• WORK REQUIRED
Convert every line of the rows below into a numbered list, skipping any blank lines.

Records
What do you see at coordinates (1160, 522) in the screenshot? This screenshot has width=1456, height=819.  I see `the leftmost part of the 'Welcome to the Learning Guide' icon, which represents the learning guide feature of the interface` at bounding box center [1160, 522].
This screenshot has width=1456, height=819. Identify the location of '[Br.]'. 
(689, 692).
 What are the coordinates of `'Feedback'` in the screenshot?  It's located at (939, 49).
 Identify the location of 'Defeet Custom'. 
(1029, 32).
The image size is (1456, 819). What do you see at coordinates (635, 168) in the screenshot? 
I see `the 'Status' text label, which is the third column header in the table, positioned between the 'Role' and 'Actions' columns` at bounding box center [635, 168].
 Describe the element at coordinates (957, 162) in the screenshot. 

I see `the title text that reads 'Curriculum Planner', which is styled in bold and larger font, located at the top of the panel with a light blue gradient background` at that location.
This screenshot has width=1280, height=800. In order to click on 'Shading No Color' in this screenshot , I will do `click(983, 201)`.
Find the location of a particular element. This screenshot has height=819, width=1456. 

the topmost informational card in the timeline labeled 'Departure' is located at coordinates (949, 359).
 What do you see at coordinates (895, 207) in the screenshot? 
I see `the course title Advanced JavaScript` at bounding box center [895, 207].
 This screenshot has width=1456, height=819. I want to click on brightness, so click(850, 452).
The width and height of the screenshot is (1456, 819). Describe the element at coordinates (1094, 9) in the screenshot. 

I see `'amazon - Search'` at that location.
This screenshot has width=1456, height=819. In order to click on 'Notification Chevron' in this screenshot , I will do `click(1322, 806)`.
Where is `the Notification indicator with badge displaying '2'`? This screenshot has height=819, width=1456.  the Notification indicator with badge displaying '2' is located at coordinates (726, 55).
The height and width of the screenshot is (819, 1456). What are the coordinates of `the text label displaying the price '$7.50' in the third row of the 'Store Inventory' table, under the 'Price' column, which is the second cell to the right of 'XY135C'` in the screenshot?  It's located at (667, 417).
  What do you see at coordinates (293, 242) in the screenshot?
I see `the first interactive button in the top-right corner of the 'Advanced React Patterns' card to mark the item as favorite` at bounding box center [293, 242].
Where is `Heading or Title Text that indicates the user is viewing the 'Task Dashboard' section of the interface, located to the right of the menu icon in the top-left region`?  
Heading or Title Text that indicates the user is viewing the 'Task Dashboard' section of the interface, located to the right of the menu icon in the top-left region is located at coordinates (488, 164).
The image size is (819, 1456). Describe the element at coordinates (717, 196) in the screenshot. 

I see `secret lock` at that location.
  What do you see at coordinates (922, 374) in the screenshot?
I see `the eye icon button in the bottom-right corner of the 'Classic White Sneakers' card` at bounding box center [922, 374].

• EXERCISE ANSWER
1. What do you see at coordinates (1160, 522) in the screenshot? This screenshot has width=1456, height=819.  I see `the leftmost part of the 'Welcome to the Learning Guide' icon, which represents the learning guide feature of the interface` at bounding box center [1160, 522].
2. This screenshot has width=1456, height=819. Identify the location of '[Br.]'. 
3. (689, 692).
4.  What are the coordinates of `'Feedback'` in the screenshot?  It's located at (939, 49).
5.  Identify the location of 'Defeet Custom'. 
6. (1029, 32).
7. The image size is (1456, 819). What do you see at coordinates (635, 168) in the screenshot? 
8. I see `the 'Status' text label, which is the third column header in the table, positioned between the 'Role' and 'Actions' columns` at bounding box center [635, 168].
9.  Describe the element at coordinates (957, 162) in the screenshot. 
10. I see `the title text that reads 'Curriculum Planner', which is styled in bold and larger font, located at the top of the panel with a light blue gradient background` at that location.
11. This screenshot has width=1280, height=800. In order to click on 'Shading No Color' in this screenshot , I will do `click(983, 201)`.
12. Find the location of a particular element. This screenshot has height=819, width=1456. 
13. the topmost informational card in the timeline labeled 'Departure' is located at coordinates (949, 359).
14.  What do you see at coordinates (895, 207) in the screenshot? 
15. I see `the course title Advanced JavaScript` at bounding box center [895, 207].
16.  This screenshot has width=1456, height=819. I want to click on brightness, so click(850, 452).
17. The width and height of the screenshot is (1456, 819). Describe the element at coordinates (1094, 9) in the screenshot. 
18. I see `'amazon - Search'` at that location.
19. This screenshot has width=1456, height=819. In order to click on 'Notification Chevron' in this screenshot , I will do `click(1322, 806)`.
20. Where is `the Notification indicator with badge displaying '2'`? This screenshot has height=819, width=1456.  the Notification indicator with badge displaying '2' is located at coordinates (726, 55).
21. The height and width of the screenshot is (819, 1456). What are the coordinates of `the text label displaying the price '$7.50' in the third row of the 'Store Inventory' table, under the 'Price' column, which is the second cell to the right of 'XY135C'` in the screenshot?  It's located at (667, 417).
22.   What do you see at coordinates (293, 242) in the screenshot?
23. I see `the first interactive button in the top-right corner of the 'Advanced React Patterns' card to mark the item as favorite` at bounding box center [293, 242].
24. Where is `Heading or Title Text that indicates the user is viewing the 'Task Dashboard' section of the interface, located to the right of the menu icon in the top-left region`?  
25. Heading or Title Text that indicates the user is viewing the 'Task Dashboard' section of the interface, located to the right of the menu icon in the top-left region is located at coordinates (488, 164).
26. The image size is (819, 1456). Describe the element at coordinates (717, 196) in the screenshot. 
27. I see `secret lock` at that location.
28.   What do you see at coordinates (922, 374) in the screenshot?
29. I see `the eye icon button in the bottom-right corner of the 'Classic White Sneakers' card` at bounding box center [922, 374].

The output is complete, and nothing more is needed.